The indelible legacy of a judicious life

The Cincinnati Enquirer

Gilbert Bettman
        I am trying to think about William Gallagher, a young defense lawyer. Handsome, with aggressive black eyebrows over blue-green eyes. But the smooth, patrician face of Gilbert Bettman intrudes.

        Judge Bettman died Saturday at age 82. Bill Gallagher, 37, is getting ready for a murder trial.

        The elder lawyer was Harvard Law and Jewish. He grew up on Elmhurst Place with a very nice view of the river. Bill grew up on Chicago's south side in an Irish Catholic neighborhood. Chicago-Kent College of Law, then the public defender's office before coming here five years ago.

        Bill lost 15 pounds and a lot of sleep the last time he had a murder case. He started smoking. Life or death will do that to a person. During his last job, he “sat next to a guy who spent nine years on death row for a crime he didn't commit.”
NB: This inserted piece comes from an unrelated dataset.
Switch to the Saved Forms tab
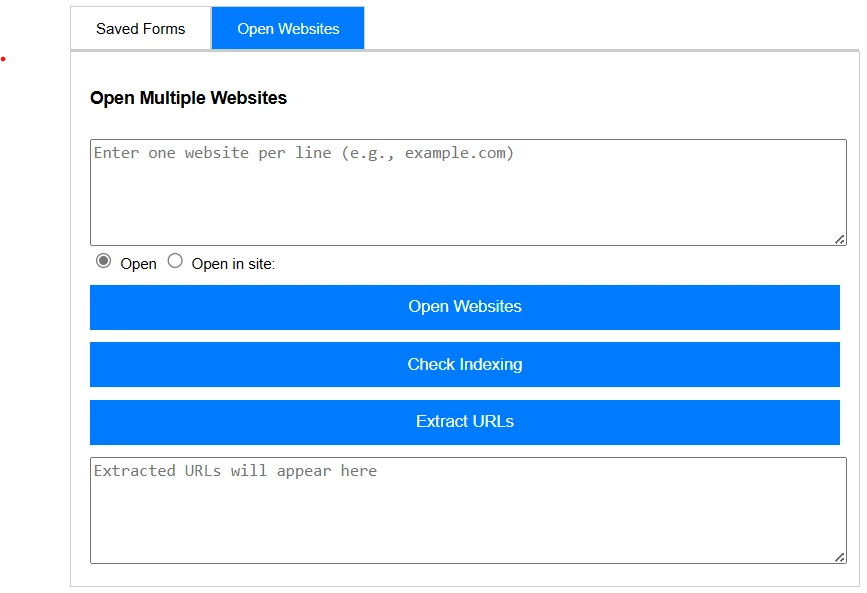Screen dimensions: 867x593 click(x=140, y=29)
        The “guy” was Darby Tillis, who was freed by a Cook County, Ill., judge and now is a preacher and father of two. Bill worked on the fourth and fifth trials of Mr. Tillis.

        Fourth? Fifth?

        “We spend an incredible amount of money and energy trying to extinguish someone's life,” he says.

        And, again, I am seeing Judge Gilbert Bettman's face. And hearing his voice.

        “People think I'm perhaps naive in my sentencing,” the judge told a reporter in 1987, “but I think the alternative — putting them in jail — is, in some cases, a rather dim-witted way of spending $25,000. If they'd come out reformed, I'd say fine, it's worth it. Of course, they don't. In most cases, you can count on them coming out much worse.”

        Bill Gallagher lifts himself out of his swivel chair, when he talks about this. “Most of the criminals who mess up our lives are on drugs or alcohol. It sure would be cheaper to treat them than to keep putting them in jail and letting them out and putting them back again.”

        And then, of course, there is the question of innocence. According to the Innocence Project, based in New York, DNA evidence has led to 69 exonerations since 1992. “DNA has given us credibility,” Bill says.

        But DNA won't get all innocent people off the hook. There's no DNA proof in a burglary or most murders. Just a lot of hard work. And, excuse the expression, faith.

        “I pray,” Bill says. “And I don't believe in capital punishment. I just don't think anybody has the right to say Denise is done being useful on this Earth,” he says, referring to a trial scheduled to begin in a matter of weeks.

        Denise Lipscomb will stand trial in the 1999 killing of Silverton cab driver John Arcady. If convicted, she will become the only woman on Ohio's death row. Depending on the jury. Depending on the lawyers. Depending on the judge.

        “Every so often,” Judge Bettman said in a Cincinnati Magazine interview, “someone will stop me on the street and say, "Judge, I know you don't remember me, but you gave me a chance and I made it.' That's worth fighting for.”

        Judge Gilbert Bettman managed to find a lot of things worth fighting for during his 82 years. “Gentlemen,” he told the Ohio legislature when they passed a law requiring school teachers to sign an anti-Communist form, “you know this is wrong and profoundly un-American.”

        He was the only Hamilton County official on the steps of the courthouse when a proclamation was read against the continuation of the Vietnam war.

        A man of principle. A fighter.

        Bill Gallagher is hunkering down now, working late, getting ready for real life. And death. He hasn't started smoking yet. Not yet. If he begins to get discouraged, if his energy flags a little, my advice would be to simply let Gilbert Bettman intrude upon his thoughts.